TASK: Repeat the lines below exactly as written, please, from the line with "2017年4月 (233, 1330)" to the line with "2014年9月 (233, 1613)", both lines included, and no others.

• • •

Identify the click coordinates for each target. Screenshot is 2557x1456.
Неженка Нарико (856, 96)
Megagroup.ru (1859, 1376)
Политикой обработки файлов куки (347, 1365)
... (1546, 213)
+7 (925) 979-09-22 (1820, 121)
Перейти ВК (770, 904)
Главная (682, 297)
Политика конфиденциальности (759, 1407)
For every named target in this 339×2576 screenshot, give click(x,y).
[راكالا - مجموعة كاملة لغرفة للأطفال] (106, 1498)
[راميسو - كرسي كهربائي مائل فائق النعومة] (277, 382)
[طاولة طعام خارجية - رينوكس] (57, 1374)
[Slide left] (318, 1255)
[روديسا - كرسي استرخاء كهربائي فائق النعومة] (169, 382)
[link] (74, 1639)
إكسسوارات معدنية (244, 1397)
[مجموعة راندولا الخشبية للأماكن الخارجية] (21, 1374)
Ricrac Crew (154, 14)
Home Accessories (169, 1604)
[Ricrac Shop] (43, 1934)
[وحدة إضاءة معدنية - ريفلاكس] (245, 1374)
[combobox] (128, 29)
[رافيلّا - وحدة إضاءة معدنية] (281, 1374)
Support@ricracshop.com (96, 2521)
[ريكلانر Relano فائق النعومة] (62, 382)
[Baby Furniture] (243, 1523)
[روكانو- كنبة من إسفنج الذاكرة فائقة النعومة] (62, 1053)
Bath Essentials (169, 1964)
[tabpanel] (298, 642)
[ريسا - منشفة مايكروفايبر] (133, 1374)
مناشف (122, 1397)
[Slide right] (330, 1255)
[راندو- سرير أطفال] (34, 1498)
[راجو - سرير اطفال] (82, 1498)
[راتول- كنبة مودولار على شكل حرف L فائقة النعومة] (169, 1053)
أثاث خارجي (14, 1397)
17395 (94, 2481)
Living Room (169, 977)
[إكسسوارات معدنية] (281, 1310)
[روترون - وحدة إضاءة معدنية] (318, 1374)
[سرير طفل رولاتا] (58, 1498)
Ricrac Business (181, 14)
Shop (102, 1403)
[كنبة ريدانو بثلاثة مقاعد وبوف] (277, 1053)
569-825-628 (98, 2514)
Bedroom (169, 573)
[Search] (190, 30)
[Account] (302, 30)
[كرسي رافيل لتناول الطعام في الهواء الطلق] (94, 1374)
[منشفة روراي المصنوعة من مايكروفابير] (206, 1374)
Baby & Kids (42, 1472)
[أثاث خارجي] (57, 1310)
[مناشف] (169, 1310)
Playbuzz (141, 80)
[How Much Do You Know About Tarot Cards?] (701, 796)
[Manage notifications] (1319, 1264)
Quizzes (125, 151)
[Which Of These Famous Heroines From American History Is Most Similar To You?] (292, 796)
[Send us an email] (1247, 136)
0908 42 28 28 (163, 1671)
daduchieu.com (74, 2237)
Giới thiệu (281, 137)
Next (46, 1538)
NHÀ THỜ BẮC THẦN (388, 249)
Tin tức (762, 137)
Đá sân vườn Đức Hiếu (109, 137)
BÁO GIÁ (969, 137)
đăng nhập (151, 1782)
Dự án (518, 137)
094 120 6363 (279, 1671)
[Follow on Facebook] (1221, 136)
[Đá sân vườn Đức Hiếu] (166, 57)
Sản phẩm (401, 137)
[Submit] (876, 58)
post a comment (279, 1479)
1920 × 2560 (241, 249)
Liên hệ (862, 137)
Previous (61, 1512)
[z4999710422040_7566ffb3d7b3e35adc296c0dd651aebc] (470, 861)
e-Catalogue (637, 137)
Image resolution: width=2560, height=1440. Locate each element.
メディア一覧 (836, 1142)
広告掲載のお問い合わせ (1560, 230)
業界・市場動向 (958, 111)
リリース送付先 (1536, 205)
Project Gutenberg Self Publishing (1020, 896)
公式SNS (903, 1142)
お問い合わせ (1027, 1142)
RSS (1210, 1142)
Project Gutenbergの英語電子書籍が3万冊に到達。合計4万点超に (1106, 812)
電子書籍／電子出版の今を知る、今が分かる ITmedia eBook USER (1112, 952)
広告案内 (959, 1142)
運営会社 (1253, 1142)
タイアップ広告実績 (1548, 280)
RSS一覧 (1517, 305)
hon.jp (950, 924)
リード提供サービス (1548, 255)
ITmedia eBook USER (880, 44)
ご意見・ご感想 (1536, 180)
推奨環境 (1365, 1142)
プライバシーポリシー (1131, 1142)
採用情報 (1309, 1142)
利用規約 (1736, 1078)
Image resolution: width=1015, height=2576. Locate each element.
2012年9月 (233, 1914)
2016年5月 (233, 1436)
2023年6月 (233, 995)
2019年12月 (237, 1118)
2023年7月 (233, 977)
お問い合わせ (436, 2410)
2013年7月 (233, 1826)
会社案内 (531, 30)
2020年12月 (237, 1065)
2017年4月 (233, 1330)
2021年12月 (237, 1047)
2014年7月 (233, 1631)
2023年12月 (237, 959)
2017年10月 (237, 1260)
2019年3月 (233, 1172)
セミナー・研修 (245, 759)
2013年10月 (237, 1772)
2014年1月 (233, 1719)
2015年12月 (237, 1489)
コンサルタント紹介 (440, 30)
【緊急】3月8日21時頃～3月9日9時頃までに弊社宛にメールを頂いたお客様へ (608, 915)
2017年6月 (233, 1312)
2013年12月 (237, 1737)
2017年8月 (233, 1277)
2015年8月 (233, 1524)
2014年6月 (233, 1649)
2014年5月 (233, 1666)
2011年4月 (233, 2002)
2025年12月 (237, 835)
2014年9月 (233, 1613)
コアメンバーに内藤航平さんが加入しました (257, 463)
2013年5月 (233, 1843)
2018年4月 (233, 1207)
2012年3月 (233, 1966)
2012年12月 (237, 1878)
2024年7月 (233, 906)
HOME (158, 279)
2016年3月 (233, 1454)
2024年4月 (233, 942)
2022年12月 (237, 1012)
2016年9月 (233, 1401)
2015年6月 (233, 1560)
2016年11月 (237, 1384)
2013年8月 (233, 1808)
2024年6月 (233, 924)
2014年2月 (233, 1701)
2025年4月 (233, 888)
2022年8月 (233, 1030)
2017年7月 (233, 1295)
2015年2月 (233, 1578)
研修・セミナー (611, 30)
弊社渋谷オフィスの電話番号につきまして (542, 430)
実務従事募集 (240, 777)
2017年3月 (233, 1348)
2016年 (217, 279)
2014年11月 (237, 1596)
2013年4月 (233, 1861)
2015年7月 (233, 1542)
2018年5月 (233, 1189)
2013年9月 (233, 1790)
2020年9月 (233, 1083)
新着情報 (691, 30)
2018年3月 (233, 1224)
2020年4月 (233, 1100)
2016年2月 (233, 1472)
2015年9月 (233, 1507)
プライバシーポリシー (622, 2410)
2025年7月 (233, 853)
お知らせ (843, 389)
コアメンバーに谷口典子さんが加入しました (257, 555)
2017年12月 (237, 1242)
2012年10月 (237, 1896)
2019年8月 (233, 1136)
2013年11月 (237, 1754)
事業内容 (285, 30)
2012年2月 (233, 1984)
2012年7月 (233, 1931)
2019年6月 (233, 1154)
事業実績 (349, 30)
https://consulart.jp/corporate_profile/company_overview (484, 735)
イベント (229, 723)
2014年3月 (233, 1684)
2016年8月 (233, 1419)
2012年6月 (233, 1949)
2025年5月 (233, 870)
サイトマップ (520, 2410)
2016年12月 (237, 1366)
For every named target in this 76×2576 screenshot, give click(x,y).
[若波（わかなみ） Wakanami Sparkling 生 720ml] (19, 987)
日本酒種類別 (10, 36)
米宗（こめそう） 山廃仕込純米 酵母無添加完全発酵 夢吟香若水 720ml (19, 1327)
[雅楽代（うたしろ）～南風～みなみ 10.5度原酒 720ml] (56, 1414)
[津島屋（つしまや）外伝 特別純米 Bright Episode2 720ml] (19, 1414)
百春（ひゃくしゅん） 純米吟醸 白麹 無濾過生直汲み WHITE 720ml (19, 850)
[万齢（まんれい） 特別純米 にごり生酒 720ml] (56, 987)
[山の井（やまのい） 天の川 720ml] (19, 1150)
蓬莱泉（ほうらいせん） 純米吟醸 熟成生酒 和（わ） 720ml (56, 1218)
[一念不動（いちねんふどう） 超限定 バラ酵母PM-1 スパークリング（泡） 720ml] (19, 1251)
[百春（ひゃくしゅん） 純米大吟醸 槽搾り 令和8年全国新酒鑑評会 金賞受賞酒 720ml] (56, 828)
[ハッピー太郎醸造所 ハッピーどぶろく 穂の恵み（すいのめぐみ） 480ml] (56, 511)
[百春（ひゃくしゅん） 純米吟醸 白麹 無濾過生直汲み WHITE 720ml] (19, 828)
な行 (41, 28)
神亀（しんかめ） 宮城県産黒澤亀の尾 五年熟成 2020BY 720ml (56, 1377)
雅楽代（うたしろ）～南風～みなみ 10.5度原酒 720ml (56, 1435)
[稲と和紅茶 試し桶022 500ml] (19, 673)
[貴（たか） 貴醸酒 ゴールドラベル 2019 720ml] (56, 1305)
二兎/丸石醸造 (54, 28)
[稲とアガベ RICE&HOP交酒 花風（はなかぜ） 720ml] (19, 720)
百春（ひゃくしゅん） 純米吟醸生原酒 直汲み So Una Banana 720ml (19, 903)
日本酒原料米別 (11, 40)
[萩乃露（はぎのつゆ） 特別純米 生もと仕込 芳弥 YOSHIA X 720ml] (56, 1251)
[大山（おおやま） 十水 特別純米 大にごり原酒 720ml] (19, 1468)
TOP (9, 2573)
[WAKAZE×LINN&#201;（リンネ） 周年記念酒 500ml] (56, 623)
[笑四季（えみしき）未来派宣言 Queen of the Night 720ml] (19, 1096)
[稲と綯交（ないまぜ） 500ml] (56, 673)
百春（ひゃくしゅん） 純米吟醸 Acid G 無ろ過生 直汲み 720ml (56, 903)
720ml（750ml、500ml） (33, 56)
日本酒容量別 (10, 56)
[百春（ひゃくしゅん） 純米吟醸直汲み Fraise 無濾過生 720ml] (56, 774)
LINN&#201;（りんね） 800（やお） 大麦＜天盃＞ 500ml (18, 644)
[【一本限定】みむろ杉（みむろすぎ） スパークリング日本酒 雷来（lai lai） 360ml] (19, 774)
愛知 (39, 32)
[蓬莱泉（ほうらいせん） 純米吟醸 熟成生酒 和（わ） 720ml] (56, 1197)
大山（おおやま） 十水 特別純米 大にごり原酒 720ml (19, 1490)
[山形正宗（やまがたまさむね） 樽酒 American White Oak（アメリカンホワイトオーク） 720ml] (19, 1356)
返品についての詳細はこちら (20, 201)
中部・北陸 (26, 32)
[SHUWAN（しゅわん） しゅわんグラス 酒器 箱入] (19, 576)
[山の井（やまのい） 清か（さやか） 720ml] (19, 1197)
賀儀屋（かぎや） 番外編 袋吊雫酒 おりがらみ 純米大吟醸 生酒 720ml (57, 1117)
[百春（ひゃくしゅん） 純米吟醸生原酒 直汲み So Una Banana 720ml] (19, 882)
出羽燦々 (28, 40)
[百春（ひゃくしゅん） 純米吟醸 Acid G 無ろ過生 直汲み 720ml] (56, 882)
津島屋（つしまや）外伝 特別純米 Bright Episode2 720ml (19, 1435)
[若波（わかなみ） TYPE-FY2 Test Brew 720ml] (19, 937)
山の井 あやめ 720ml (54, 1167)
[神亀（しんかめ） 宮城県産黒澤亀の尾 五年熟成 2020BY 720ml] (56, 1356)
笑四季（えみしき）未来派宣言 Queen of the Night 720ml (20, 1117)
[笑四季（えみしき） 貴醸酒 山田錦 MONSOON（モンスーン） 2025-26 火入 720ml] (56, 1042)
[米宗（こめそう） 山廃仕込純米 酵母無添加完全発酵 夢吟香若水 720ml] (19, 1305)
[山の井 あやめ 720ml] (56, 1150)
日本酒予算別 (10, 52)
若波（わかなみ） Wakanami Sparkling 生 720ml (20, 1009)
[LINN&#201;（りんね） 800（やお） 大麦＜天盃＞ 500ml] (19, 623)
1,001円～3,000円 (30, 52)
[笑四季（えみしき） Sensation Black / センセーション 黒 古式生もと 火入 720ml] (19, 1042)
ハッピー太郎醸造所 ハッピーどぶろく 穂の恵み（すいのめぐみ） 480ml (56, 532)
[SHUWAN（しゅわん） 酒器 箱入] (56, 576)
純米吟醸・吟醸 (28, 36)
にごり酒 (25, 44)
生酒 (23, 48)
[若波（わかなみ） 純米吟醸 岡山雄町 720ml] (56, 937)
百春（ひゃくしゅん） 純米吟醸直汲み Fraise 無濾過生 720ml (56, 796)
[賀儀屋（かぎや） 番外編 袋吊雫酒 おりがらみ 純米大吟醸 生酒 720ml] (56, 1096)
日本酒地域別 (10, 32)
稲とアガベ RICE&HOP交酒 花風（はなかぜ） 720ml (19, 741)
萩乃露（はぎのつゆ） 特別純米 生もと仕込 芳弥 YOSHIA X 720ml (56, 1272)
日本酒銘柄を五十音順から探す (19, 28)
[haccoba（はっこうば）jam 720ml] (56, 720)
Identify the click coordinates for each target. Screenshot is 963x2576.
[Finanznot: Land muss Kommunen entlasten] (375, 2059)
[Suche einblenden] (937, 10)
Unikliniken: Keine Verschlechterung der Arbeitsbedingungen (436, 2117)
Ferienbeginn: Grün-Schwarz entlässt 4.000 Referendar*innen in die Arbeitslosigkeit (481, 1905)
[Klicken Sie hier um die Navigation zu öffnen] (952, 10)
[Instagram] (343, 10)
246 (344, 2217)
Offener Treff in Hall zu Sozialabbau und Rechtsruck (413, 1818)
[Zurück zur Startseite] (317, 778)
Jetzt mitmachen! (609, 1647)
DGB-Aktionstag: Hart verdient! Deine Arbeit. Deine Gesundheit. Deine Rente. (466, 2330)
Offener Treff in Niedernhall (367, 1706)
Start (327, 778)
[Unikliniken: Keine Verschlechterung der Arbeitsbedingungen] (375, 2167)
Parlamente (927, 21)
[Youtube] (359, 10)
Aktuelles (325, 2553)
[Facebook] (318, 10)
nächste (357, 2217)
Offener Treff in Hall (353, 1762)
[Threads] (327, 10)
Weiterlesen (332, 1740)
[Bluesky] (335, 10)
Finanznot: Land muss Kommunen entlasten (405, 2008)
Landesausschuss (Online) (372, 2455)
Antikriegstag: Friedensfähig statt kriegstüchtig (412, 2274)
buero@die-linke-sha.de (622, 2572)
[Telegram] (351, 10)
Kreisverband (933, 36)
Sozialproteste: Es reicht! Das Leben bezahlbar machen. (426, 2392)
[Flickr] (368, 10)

• • •

EXERCISE RESULT:
2017年4月 (233, 1330)
2021年12月 (237, 1047)
2014年7月 (233, 1631)
2023年12月 (237, 959)
2017年10月 (237, 1260)
2019年3月 (233, 1172)
セミナー・研修 (245, 759)
2013年10月 (237, 1772)
2014年1月 (233, 1719)
2015年12月 (237, 1489)
コンサルタント紹介 (440, 30)
【緊急】3月8日21時頃～3月9日9時頃までに弊社宛にメールを頂いたお客様へ (608, 915)
2017年6月 (233, 1312)
2013年12月 (237, 1737)
2017年8月 (233, 1277)
2015年8月 (233, 1524)
2014年6月 (233, 1649)
2014年5月 (233, 1666)
2011年4月 (233, 2002)
2025年12月 (237, 835)
2014年9月 (233, 1613)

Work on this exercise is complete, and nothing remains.